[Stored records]
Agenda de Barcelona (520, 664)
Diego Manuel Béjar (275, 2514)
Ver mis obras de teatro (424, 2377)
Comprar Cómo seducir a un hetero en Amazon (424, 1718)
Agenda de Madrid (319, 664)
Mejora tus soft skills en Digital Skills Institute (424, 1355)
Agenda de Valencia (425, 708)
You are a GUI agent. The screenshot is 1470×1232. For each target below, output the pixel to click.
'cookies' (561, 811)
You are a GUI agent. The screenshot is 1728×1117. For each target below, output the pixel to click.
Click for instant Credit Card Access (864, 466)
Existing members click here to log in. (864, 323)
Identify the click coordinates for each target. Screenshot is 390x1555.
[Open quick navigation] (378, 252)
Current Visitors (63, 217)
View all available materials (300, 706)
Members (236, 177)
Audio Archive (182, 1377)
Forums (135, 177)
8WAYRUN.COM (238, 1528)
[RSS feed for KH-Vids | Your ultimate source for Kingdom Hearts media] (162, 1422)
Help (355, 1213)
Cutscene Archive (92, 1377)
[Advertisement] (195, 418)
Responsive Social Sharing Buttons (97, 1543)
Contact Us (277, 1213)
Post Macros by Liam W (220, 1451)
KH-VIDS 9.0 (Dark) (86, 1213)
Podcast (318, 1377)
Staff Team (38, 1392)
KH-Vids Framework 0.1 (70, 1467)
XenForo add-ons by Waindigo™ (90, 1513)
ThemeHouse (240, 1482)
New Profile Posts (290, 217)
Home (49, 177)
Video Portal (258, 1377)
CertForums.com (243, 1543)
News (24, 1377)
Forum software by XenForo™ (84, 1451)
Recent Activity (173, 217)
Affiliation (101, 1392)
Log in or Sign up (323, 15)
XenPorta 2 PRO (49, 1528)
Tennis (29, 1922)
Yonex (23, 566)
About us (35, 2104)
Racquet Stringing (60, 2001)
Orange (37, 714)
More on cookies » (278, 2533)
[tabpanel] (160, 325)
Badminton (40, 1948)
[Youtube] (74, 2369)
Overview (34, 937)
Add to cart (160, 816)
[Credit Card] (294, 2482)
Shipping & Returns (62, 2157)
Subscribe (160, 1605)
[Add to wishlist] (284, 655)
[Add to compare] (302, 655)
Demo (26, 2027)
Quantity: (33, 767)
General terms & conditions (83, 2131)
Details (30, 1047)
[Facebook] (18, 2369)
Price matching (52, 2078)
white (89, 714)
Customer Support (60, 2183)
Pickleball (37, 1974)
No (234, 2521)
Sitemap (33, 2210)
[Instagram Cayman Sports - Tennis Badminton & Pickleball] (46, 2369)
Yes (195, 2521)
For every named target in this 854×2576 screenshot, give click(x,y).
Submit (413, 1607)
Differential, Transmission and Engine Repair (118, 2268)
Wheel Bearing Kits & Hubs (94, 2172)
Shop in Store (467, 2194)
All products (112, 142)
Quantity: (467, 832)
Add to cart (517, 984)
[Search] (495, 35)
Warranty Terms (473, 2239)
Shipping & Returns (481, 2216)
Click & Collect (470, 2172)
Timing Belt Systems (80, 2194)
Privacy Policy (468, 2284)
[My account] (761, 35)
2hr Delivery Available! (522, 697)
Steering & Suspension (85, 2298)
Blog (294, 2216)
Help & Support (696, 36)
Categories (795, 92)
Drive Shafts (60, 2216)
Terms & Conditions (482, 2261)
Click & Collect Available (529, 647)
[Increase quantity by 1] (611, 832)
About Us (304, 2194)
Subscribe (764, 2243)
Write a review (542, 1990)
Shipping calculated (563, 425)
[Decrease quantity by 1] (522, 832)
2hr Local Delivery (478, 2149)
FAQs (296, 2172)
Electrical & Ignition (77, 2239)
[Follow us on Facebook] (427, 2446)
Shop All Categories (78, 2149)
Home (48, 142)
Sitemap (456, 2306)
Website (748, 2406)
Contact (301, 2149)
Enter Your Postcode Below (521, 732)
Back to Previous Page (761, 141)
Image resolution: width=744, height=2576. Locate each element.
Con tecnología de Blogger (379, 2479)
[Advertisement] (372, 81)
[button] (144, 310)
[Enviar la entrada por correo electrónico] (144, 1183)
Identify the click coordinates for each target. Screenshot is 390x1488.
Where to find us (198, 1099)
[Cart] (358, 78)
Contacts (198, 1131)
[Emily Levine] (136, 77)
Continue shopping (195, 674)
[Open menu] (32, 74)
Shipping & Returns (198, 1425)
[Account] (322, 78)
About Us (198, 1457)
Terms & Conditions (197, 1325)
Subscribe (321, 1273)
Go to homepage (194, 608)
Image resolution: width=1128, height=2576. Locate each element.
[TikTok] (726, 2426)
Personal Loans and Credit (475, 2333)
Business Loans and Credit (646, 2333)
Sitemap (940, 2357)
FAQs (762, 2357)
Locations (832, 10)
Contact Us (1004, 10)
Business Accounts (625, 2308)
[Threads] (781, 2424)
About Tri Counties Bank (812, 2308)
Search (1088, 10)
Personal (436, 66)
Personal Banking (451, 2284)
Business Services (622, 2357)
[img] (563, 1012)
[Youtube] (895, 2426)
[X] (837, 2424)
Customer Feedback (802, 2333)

Task brief: Repeat exactly the lines above from the one with "About Us (304, 2194)" up to and including the one with "Locations (832, 10)". No other line belongs in the reply.

Answer space:
About Us (304, 2194)
Subscribe (764, 2243)
Write a review (542, 1990)
Shipping calculated (563, 425)
[Decrease quantity by 1] (522, 832)
2hr Local Delivery (478, 2149)
FAQs (296, 2172)
Electrical & Ignition (77, 2239)
[Follow us on Facebook] (427, 2446)
Shop All Categories (78, 2149)
Home (48, 142)
Sitemap (456, 2306)
Website (748, 2406)
Contact (301, 2149)
Enter Your Postcode Below (521, 732)
Back to Previous Page (761, 141)
Image resolution: width=744, height=2576. Locate each element.
Con tecnología de Blogger (379, 2479)
[Advertisement] (372, 81)
[button] (144, 310)
[Enviar la entrada por correo electrónico] (144, 1183)
Identify the click coordinates for each target. Screenshot is 390x1488.
Where to find us (198, 1099)
[Cart] (358, 78)
Contacts (198, 1131)
[Emily Levine] (136, 77)
Continue shopping (195, 674)
[Open menu] (32, 74)
Shipping & Returns (198, 1425)
[Account] (322, 78)
About Us (198, 1457)
Terms & Conditions (197, 1325)
Subscribe (321, 1273)
Go to homepage (194, 608)
Image resolution: width=1128, height=2576. Locate each element.
[TikTok] (726, 2426)
Personal Loans and Credit (475, 2333)
Business Loans and Credit (646, 2333)
Sitemap (940, 2357)
FAQs (762, 2357)
Locations (832, 10)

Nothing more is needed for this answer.